*** Begin section ***

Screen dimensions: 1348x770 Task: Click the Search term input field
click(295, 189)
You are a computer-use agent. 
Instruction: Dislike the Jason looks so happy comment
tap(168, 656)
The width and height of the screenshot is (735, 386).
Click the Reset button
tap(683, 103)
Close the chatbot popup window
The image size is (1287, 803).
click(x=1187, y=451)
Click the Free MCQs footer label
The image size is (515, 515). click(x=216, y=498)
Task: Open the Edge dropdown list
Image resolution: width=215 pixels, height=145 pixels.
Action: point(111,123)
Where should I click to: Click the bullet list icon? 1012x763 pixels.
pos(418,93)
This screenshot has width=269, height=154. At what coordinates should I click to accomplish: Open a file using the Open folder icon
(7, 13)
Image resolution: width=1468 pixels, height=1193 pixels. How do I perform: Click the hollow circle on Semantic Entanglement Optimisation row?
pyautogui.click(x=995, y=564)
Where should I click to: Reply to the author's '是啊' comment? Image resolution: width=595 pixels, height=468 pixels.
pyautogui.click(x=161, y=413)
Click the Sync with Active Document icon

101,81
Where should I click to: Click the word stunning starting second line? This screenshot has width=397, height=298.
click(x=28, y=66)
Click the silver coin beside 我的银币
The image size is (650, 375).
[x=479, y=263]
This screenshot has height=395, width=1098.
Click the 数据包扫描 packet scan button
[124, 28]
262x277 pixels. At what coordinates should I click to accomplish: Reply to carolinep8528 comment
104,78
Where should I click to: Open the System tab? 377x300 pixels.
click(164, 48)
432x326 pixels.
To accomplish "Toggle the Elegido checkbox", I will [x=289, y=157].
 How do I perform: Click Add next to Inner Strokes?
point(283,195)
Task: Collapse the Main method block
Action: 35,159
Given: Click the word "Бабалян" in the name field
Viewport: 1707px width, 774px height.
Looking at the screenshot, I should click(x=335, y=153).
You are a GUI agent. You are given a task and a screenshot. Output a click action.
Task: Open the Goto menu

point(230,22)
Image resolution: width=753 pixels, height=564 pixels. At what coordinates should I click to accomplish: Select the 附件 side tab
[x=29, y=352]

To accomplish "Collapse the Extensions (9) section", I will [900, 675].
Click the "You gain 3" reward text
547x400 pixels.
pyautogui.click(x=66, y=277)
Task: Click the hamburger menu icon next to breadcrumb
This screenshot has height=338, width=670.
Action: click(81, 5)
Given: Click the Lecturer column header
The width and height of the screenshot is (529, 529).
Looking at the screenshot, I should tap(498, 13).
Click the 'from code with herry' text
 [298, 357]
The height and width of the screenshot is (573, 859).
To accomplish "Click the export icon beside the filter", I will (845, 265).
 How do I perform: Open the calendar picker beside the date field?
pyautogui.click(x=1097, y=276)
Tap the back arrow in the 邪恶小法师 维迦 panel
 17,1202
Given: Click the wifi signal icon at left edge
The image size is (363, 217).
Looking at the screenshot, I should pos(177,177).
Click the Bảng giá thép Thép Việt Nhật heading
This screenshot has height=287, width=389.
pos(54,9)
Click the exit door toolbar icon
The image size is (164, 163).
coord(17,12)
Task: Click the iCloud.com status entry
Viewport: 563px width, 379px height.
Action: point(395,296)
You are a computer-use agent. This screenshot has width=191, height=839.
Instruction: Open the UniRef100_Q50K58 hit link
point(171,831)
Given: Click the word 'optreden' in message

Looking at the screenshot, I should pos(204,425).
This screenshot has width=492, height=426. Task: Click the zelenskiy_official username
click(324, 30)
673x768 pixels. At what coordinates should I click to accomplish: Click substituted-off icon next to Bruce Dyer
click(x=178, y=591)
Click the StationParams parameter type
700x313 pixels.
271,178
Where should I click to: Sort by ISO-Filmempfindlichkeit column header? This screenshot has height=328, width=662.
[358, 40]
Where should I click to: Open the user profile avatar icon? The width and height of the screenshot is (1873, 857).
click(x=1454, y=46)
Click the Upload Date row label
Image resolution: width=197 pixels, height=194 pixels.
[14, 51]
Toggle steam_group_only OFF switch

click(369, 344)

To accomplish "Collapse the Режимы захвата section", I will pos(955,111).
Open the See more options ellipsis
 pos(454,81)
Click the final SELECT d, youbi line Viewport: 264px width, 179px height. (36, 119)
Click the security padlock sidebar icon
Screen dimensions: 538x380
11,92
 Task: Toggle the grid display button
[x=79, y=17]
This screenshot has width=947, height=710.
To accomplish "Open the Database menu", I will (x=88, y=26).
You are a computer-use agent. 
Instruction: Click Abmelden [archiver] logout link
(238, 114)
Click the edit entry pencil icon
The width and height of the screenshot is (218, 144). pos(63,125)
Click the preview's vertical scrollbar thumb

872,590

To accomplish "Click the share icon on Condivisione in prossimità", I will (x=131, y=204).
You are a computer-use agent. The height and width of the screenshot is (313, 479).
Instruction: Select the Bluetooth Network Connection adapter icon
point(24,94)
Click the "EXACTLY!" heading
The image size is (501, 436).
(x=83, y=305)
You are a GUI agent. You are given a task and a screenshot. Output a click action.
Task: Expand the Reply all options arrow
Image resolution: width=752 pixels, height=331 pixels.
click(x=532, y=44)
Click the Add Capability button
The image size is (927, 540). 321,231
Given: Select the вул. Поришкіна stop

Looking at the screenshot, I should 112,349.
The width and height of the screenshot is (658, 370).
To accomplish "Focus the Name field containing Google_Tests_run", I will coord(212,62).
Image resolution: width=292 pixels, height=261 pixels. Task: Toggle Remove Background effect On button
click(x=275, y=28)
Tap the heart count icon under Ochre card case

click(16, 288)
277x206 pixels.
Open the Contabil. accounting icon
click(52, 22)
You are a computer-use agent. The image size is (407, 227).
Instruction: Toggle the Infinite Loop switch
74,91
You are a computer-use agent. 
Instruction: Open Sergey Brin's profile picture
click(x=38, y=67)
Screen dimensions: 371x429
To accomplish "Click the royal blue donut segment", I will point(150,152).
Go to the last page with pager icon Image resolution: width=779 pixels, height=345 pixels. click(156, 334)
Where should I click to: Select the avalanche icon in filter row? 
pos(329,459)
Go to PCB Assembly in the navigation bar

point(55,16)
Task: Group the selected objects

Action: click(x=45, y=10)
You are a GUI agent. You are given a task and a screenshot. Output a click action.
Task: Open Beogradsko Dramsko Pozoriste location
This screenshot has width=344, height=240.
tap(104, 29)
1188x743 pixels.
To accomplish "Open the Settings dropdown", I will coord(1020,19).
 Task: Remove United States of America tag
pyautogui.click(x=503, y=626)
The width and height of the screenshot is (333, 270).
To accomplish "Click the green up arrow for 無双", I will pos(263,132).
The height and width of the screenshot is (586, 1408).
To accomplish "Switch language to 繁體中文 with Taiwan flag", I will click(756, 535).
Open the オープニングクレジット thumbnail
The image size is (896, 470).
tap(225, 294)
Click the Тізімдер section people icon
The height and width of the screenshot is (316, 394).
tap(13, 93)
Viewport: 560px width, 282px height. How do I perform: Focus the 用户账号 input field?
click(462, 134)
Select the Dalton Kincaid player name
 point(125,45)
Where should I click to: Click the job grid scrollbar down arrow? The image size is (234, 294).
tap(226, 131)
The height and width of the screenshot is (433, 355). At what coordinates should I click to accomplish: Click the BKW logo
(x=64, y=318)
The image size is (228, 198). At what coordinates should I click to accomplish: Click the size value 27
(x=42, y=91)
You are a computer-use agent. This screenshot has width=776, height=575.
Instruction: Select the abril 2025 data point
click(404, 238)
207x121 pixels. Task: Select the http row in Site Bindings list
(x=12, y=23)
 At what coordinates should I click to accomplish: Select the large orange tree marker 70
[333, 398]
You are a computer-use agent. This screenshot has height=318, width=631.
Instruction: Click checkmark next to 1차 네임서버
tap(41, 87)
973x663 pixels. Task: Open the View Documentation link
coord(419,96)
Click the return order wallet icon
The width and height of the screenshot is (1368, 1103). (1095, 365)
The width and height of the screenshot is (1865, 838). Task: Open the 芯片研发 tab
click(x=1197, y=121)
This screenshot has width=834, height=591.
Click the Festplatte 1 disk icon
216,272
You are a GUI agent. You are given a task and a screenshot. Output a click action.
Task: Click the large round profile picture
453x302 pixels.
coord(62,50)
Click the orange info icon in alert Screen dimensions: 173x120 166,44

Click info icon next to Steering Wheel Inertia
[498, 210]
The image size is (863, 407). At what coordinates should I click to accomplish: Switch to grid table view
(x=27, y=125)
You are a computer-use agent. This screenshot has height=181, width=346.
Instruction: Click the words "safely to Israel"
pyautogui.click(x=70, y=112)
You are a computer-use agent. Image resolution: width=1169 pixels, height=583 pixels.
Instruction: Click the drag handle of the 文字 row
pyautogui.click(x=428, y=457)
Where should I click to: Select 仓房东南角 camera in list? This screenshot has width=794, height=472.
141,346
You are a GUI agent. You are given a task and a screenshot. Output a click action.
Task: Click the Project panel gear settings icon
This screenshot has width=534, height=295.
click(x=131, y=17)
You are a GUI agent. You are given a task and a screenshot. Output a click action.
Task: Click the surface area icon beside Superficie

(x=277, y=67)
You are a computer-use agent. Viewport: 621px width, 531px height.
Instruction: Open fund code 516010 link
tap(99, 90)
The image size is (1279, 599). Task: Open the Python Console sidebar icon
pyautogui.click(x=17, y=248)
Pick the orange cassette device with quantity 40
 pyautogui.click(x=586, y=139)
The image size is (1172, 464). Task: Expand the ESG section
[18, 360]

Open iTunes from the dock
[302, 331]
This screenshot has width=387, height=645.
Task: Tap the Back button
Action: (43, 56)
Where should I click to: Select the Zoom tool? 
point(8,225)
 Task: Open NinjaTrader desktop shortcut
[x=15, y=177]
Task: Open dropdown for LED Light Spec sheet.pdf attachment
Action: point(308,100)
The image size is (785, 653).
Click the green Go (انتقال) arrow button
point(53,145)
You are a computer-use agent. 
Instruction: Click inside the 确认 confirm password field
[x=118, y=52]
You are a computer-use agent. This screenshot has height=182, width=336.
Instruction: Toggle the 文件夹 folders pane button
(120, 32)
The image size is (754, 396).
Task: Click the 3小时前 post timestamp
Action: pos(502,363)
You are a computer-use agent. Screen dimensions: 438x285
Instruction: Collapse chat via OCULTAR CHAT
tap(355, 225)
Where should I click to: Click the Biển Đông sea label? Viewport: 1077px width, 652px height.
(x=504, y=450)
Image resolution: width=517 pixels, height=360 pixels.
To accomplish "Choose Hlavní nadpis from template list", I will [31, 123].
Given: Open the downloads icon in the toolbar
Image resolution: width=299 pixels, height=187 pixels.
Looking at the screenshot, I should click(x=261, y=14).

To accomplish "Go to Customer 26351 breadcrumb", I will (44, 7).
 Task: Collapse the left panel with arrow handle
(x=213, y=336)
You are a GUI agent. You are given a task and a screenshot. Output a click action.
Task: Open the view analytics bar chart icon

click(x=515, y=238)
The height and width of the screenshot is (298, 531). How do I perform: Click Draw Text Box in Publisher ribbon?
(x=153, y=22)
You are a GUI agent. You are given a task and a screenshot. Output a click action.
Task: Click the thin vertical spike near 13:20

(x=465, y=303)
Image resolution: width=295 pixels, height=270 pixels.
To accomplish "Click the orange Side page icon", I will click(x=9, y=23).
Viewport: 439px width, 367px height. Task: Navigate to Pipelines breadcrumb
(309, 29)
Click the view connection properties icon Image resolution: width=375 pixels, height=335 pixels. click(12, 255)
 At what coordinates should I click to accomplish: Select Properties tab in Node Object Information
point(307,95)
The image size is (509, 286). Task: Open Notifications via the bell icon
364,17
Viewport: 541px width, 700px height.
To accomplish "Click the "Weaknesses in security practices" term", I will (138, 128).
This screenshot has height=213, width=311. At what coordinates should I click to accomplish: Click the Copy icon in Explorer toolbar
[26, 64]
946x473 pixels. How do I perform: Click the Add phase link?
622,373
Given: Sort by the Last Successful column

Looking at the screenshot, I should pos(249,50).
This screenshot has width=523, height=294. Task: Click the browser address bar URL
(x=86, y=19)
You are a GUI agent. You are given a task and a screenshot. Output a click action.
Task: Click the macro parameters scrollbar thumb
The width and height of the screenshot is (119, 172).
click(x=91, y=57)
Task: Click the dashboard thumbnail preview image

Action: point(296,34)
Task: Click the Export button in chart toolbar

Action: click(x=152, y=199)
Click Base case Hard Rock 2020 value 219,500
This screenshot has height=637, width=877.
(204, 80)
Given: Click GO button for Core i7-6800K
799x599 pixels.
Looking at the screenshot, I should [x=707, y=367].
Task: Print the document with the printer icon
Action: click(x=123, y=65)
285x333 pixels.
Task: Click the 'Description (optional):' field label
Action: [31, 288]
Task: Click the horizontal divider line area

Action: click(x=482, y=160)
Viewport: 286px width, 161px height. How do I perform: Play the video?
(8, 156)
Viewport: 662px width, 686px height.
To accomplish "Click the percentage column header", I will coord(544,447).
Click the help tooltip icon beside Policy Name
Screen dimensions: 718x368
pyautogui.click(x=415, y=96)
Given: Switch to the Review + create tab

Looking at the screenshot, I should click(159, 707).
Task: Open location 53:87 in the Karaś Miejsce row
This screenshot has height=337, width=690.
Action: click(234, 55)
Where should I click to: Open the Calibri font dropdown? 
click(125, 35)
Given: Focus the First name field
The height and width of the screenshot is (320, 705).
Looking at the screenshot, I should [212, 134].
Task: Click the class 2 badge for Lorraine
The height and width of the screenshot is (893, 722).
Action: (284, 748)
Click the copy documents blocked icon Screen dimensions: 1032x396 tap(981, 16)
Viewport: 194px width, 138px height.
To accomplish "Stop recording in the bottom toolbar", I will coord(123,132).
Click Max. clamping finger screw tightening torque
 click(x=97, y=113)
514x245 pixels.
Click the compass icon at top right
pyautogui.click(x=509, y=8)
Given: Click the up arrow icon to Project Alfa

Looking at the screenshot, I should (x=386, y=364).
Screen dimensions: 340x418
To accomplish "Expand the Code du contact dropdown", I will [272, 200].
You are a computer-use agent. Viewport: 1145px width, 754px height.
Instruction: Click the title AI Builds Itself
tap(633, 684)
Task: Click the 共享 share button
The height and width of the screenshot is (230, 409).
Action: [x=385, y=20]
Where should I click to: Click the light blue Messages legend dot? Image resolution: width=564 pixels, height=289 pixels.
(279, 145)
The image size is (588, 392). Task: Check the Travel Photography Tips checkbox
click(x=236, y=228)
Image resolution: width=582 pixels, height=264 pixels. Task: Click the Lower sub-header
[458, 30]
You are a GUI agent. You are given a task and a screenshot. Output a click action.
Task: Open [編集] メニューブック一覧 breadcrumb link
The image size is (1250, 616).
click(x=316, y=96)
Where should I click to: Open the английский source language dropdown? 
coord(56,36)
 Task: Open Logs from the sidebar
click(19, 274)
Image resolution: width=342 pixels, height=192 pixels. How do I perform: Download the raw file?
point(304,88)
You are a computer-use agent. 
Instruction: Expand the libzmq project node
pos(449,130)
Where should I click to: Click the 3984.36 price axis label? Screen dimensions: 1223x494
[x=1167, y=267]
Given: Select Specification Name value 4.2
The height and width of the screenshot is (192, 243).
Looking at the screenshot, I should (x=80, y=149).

*** End section ***

### EXERCISE PROMPT
Check every line above for the word "security" and copy those that have it.

### TASK ANSWER
Click the security padlock sidebar icon
To accomplish "Click the "Weaknesses in security practices" term", I will (138, 128).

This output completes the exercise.